Volume 10, Issue 1

Reliability Edge Home

Reliability Growth Planning and Analysis Across Multiple Test Phases

[Editor's Note: This article has been updated since its original publication to reflect a more recent version of the software interface.]

Traditional reliability growth models consider the data from a single phase of developmental testing. However, a reliability growth program often will be conducted across multiple phases. ReliaSoft's RGA software offers an array of new analysis and management tools based on the Crow Extended and Crow Extended - Continuous Evaluation models, which provide the appropriate calculations for reliability growth program planning and multi-phase data analysis.

In this article, we will present a brief overview of the models and work through a sample application for a multi-phase reliability growth program. The example will show how to create a growth plan based on the Crow Extended model and then how to use the Crow Extended - Continuous Evaluation model and Multi-Phase Plot to track progress against the established goals.

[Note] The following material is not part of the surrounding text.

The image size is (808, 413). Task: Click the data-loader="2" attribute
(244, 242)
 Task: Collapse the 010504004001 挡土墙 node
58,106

Crow Extended Model for Reliability Growth Planning

The Crow Extended model for reliability growth planning is a revised and improved version of the MIL-HDBK-189 growth curve. The growth curve in the military handbook is based on the Crow-AMSAA (NHPP) model. Therefore, using MIL-HDBK-189 for growth planning assumes that the corrective actions for the observed failure modes are incorporated during the test and at the specific time of failure. However, in actual practice, some fixes may be implemented during the test while others may be delayed until after the completion of the test and some may not be fixed at all. Using the Crow Extended model for growth planning allows for additional inputs to account for a specific management strategy as well as delayed fixes with specified effectiveness factors.

Application

A manufacturer is developing a small electric vehicle for use in indoor environments, such as airports. The goal MTBF for the vehicle is 300 operating hours. Twenty developmental units are going to be tested for 3,000 hours each for a total of 60,000 operating hours. The first phase of testing is planned to end at 5,000 hours of cumulative test time; the second phase at 15,000 hours; the third phase at 25,000 hours; the fourth phase at 35,000 hours; the fifth phase at 45,000 hours and the sixth phase will end at 60,000 hours.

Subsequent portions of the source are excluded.